It’s 10 am in the morning and Ed Chan, the CEO of Walmart China, is straightening his tie on the stage of the newly built Congress centre in Tianjin. There are 95 men in black and five women in the room, waiting for Mr Zein Mahmoud Abdalla, the CEO of Pepsi Europe, to kick off a World Economic Forum panel discussion on the “emerging new consumer”. Mr Chan looks slightly uncomfortable in his chair. Beside him sits Mr Feng Dongming, the CEO of Markor Investment Group from China, and Mr Chander Prakash Gurnani, the CEO of Mahindra Satyam, from India. The overall theme of the conference is – sustainability.
Big multinational companies are on their toes, and for good reason. Up until now they have been able to control the supply of goods and services on the global market. Customer behaviour and the structure of the global market is, however, changing at a fast rate. One sign of this is the steady growth in annual online sales. Furthermore, an increasing number of customers both on the developed and the emerging markets wants to know exactly what they are buying.

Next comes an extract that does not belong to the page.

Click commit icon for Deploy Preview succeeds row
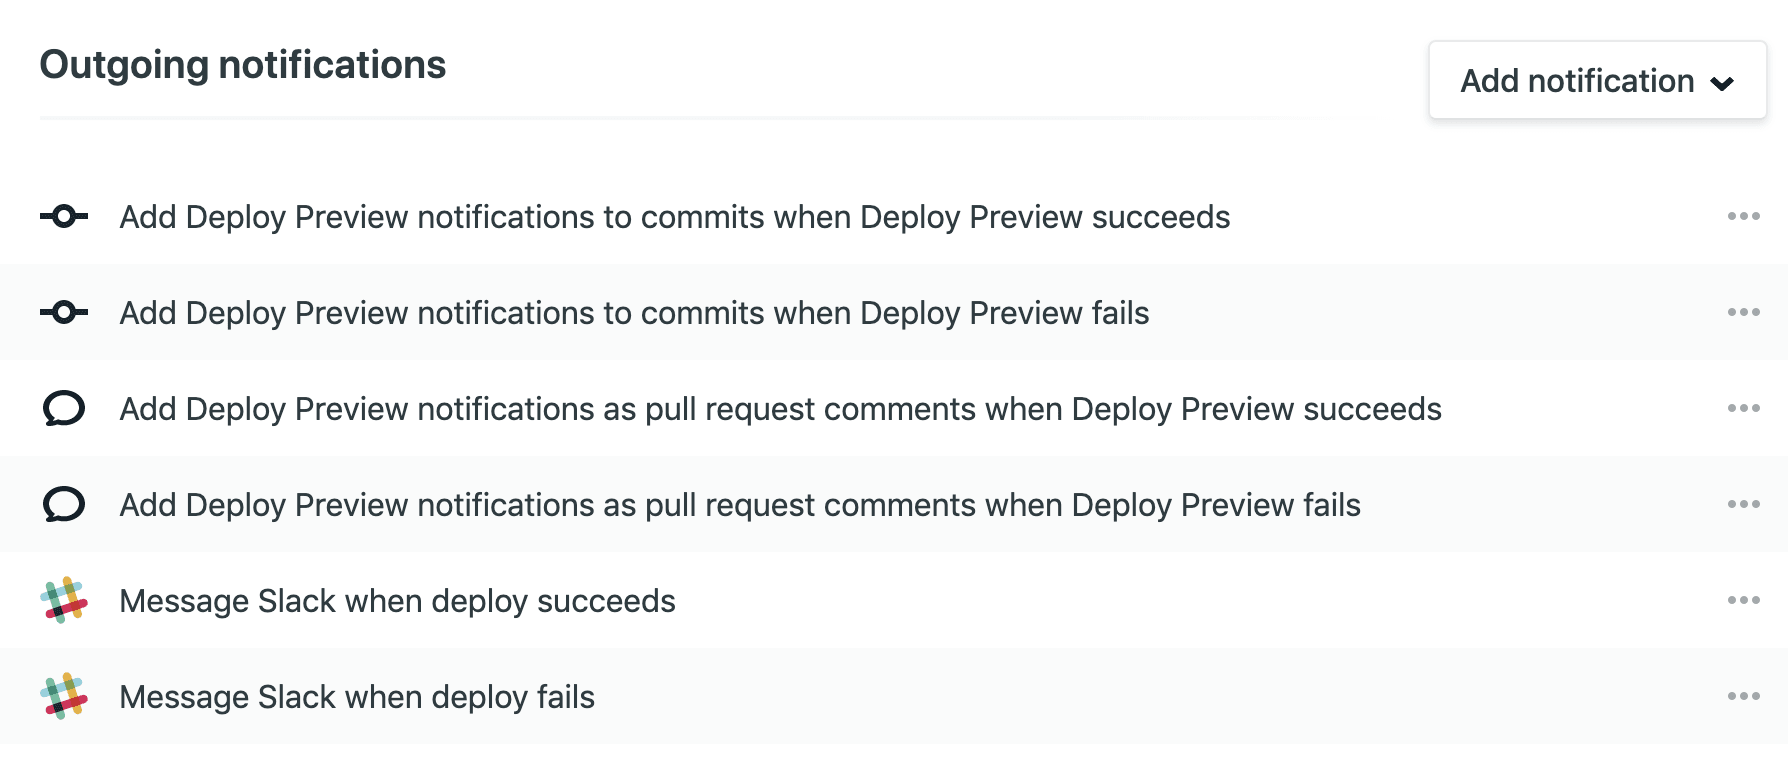The image size is (1788, 768). tap(64, 216)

“We have noticed this, and so we need to pay more attention to the transparency of our supplier networks”, says Mr Ed Chan from Walmart.
There is, however, more to this. People want to be good. Let’s imagine a small market survey that asks people “who would you like to give your money to?” Options: “A: a handful of big multinational companies” or “B: a number of smaller local companies”. A wild guess is that 40 per cent of us have never thought about it and could not tell, 25 per cent could not care less, 5 per cent would say A because of their stock portfolio, but perhaps 30 per cent would rather choose option B.
Also, let’s imagine that this Christmas, those 30 per cent would shift from buying their presents from big brands to buying from smaller local brands. From a macro-economical point of view, the consequences would be considerable. Thirty per cent of the total Christmas sales is lots of money. It means lots of losses for brands like GAP, NIKE and Pepsi, and lots of gains for individual crafters and designers on places like Etsy.
From the sustainability point of view in particular, we should be interested in who gets to offer products to the emerging consumer. This has to do with how we distribute wealth from the growth.
Setting up a presence on the global market has become ridiculously easy. Starting your online store takes five minutes. Signing up for a long tail search engine takes one email. Buying keywords, three minutes. Advertising to your friends requires one click on Facebook. Of course, if you are a one-person entrepreneur, scaling is still a problem – or is it?
On Etsy alone there are currently 6.5 million users and there seems to be no end to its growth. New search engines and shopping places for small brands and fair trade are popping up like mushrooms after rain. Can the small really beat the big? Difficult to say, but at least the long tail can put up a fight against the fat tail.
Or perhaps they don’t have to fight. Perhaps, under the pressure from consumers, multinationals are willing to consider complementing their centralized models of production and marketing with more distributed models. Would they really? I must ask.
Mr Abdalla coughs, Mr Ed Chan straightens his tie again, and Mr Dongming stares into the emptiness. “You are right”, said Mr. Gurnani finally, “the internet is coming”.